Both channels have a similar 4” interior width and are available in 2 foot and 4 foot lengths. From a functionality point of view, in low flow, low load applications both products perform equally. Most residential driveway applications would fall into this category.
Differences from Residential to Commercial
Here is where the differences start to set the two trench drains apart.
The 600 Series has thicker walls than the 400 Series, which allows for heavier load bearing capabilities. Also, the channel end of the 600 series has a more integral male-female connection than does the 400 series product.

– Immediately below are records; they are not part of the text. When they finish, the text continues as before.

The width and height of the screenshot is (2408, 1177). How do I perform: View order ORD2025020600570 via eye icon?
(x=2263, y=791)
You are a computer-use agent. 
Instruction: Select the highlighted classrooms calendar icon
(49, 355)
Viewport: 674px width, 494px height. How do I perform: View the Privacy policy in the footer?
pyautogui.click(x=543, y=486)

Additionally, the grate used on the 400 series rests on top of the channel, while the 600 series channel actually has a recess within the channel for the grate to lie.
A major difference between the two products is that the 400 channels are all non-sloped while the 600 series channel are pre-sloped. The pre-sloped character of the 600 channel ensures that water flows more quickly, thus allowing for higher overall flow rates. 600 Series channels can still be purchased without slope and are needed when designing complex drainage systems.

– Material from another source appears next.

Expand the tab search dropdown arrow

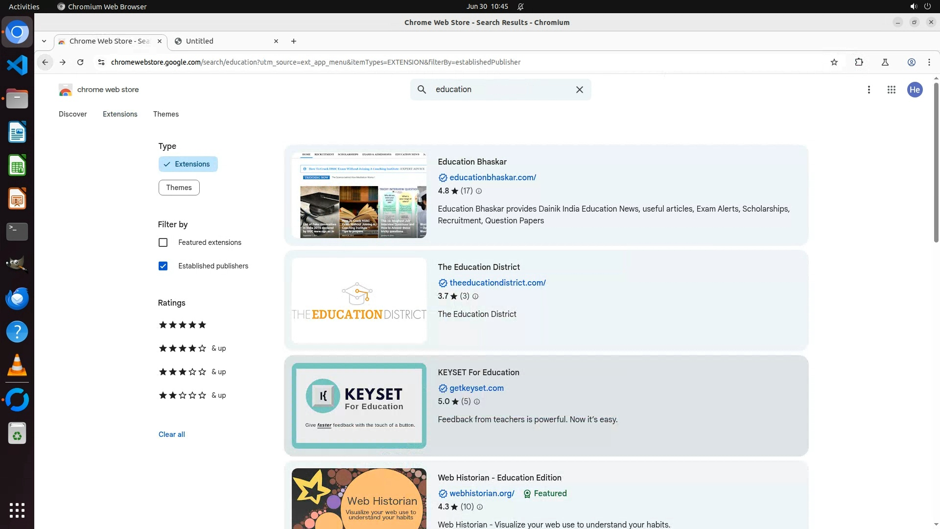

The 400 Series product comes with a Class A galvanized steel slotted grate that is capable of withstanding loads from small automobiles. This is the only grating option.

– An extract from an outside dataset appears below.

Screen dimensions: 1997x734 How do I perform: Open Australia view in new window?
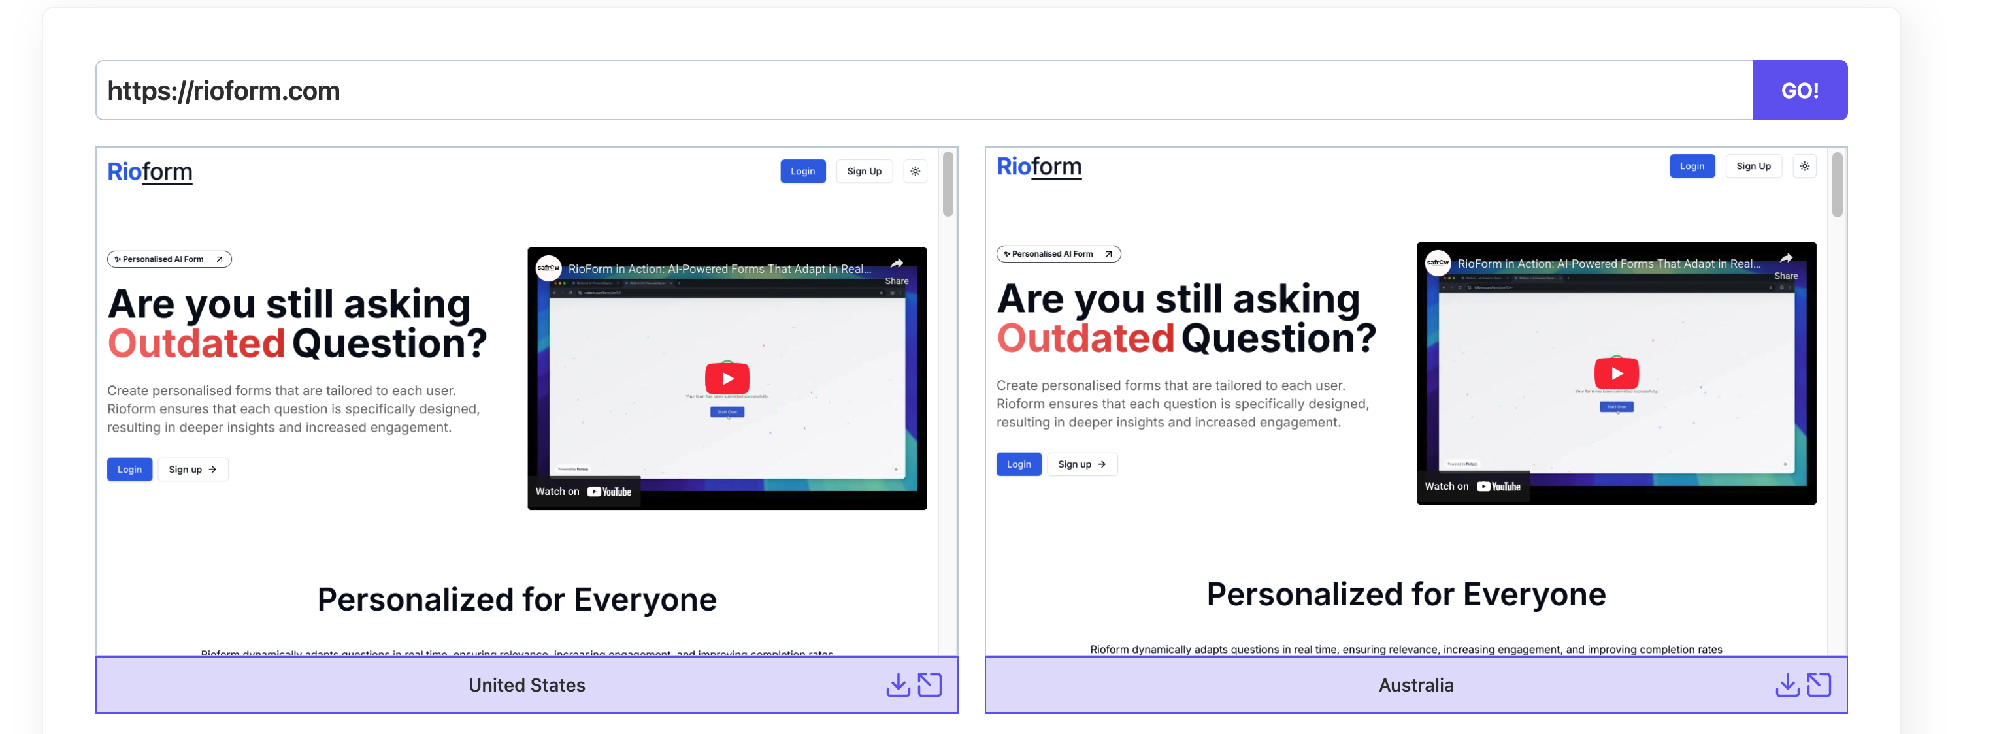tap(1819, 684)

With the 600 series, you get a wider selection of grating options. You can get a Class B galvanized steel slotted grate or upgrade to an iron grate for heavier loads. Stainless steel grates are even available for applications in a corrosive environment.
In fact, there are more than 19 different grates options and four frame options for the 600 Series channels.
600 Series Reinforcements
The frames available with the 600 Series include a galvanized steel channel protector (shown above). This is a steel edge covering that keeps the channel from deteriorating while in use and helps increase the load capabilities of the system. The channel protector is also available in stainless steel. For heavy load capabilities (fork truck or airline) a cast iron or high density poly ethylene (HDPE) frame is used to cover the channel prior to inserting a ductile iron grate.
A final comparison between these two products is price. The 400 series product is manufactured for economy. It is a light duty product that is easily manufactured due to its simple design. It has no complicated angles and only one grate option. Because of this, it sells for approximately 30% less expensive than the comparable 600 series product.
With the 600 series, you get flexibility and value. Though more expensive than the 400 series, the 600 series allow for higher load capabilities which can be further improved by changing your frame or grate. The 600 channels are more expensive due to the sturdier and pre-sloped design. And, of course, your choice of grating will directly influence your final $/foot price, especially if your application requires a stainless steel grate.